_Selected passage_.
----

The central thesis, then, is that Plato's problems, or Hobbes' problems, for example, are radically different from those of a modern political theorist. There is not a single issue to which all are directing their attention. Dismissing the past is basically ignoring this sort of point, since to recognise it would suggest that the problems of the past are not obviously ours.

           As I said, that version of the 'problem of past philosophical works' is not primarily our problem with Wittgenstein, although I will argue that the problem of making sense of Wittgenstein is still one of giving due weight to -- and hence not running together -- what I am following Gordon Baker in calling mind-styles.

----

_Dataset excerpts_.
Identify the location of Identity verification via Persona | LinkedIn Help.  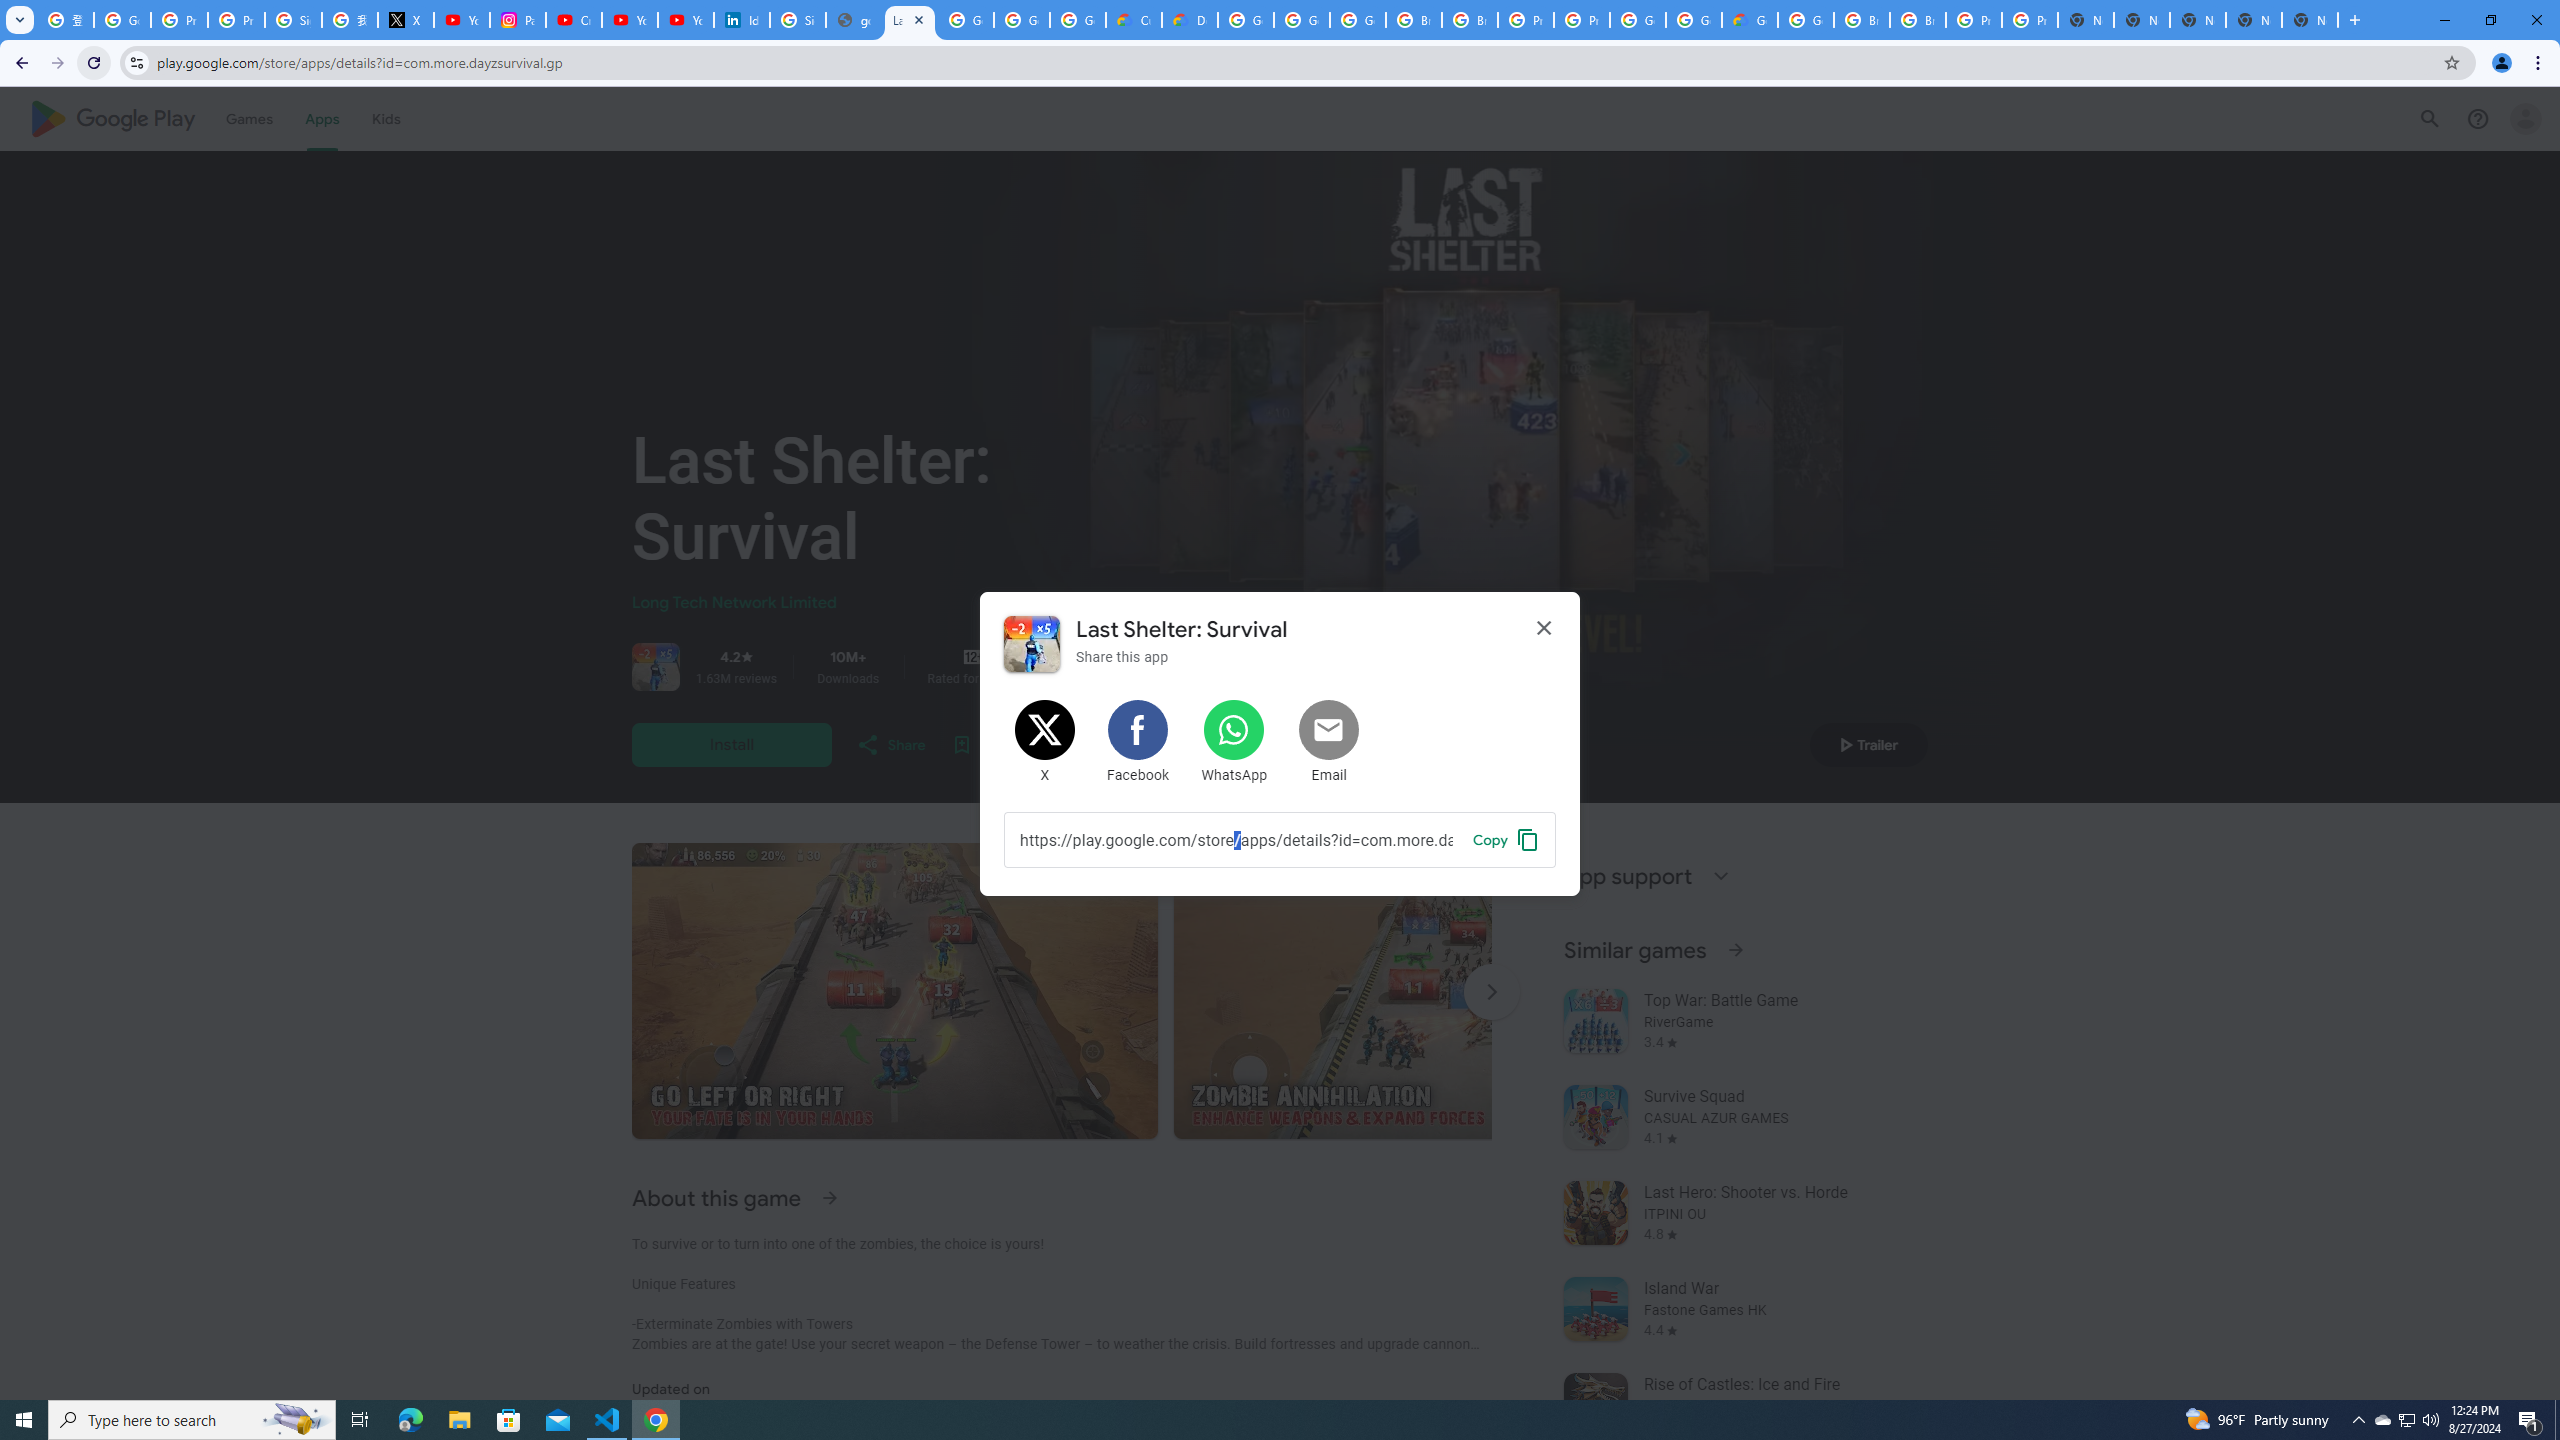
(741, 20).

----

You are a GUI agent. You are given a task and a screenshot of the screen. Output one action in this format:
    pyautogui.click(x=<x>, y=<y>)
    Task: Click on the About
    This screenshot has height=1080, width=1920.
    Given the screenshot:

----

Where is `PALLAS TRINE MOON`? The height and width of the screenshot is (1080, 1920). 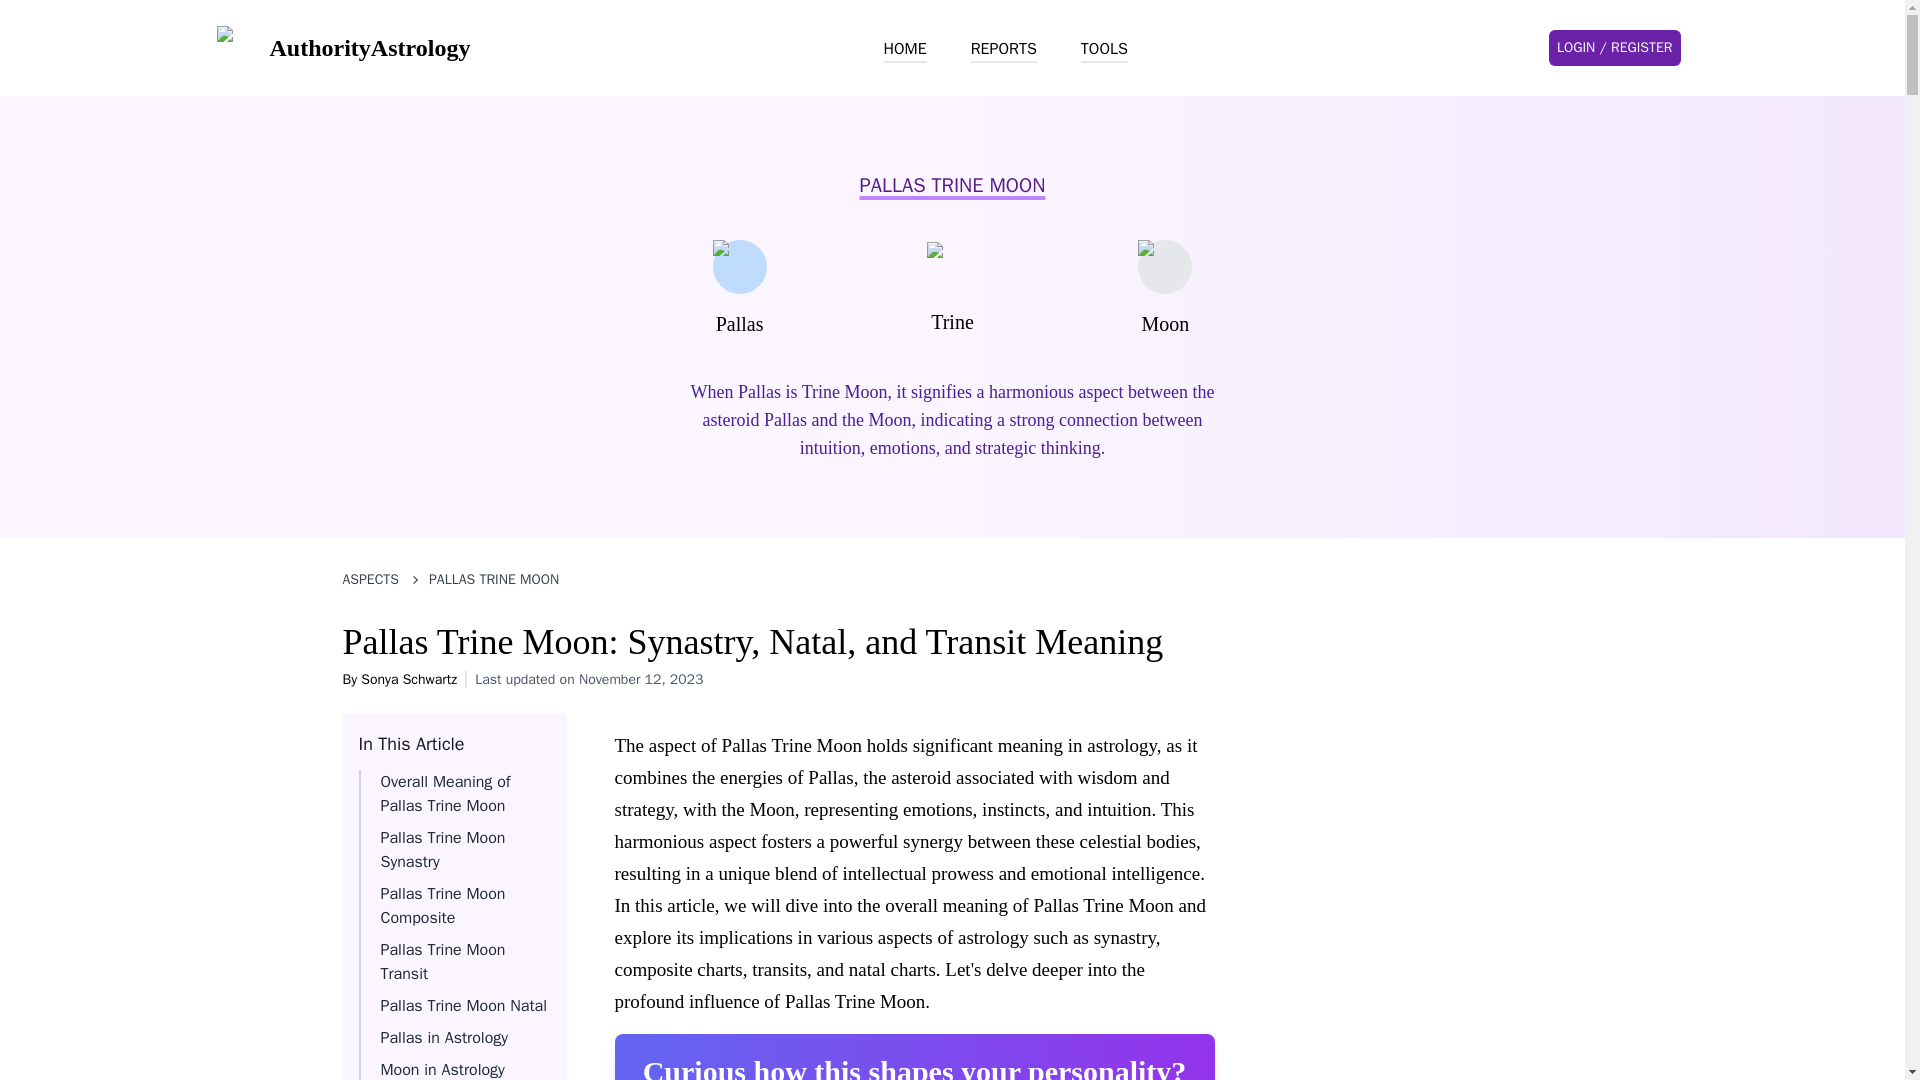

----

_Exercise requirements_.
Output the passage about past philosophical problems, from "The central thesis, then, is" to "not obviously ours.".

_Answer for the task_.
The central thesis, then, is that Plato's problems, or Hobbes' problems, for example, are radically different from those of a modern political theorist. There is not a single issue to which all are directing their attention. Dismissing the past is basically ignoring this sort of point, since to recognise it would suggest that the problems of the past are not obviously ours.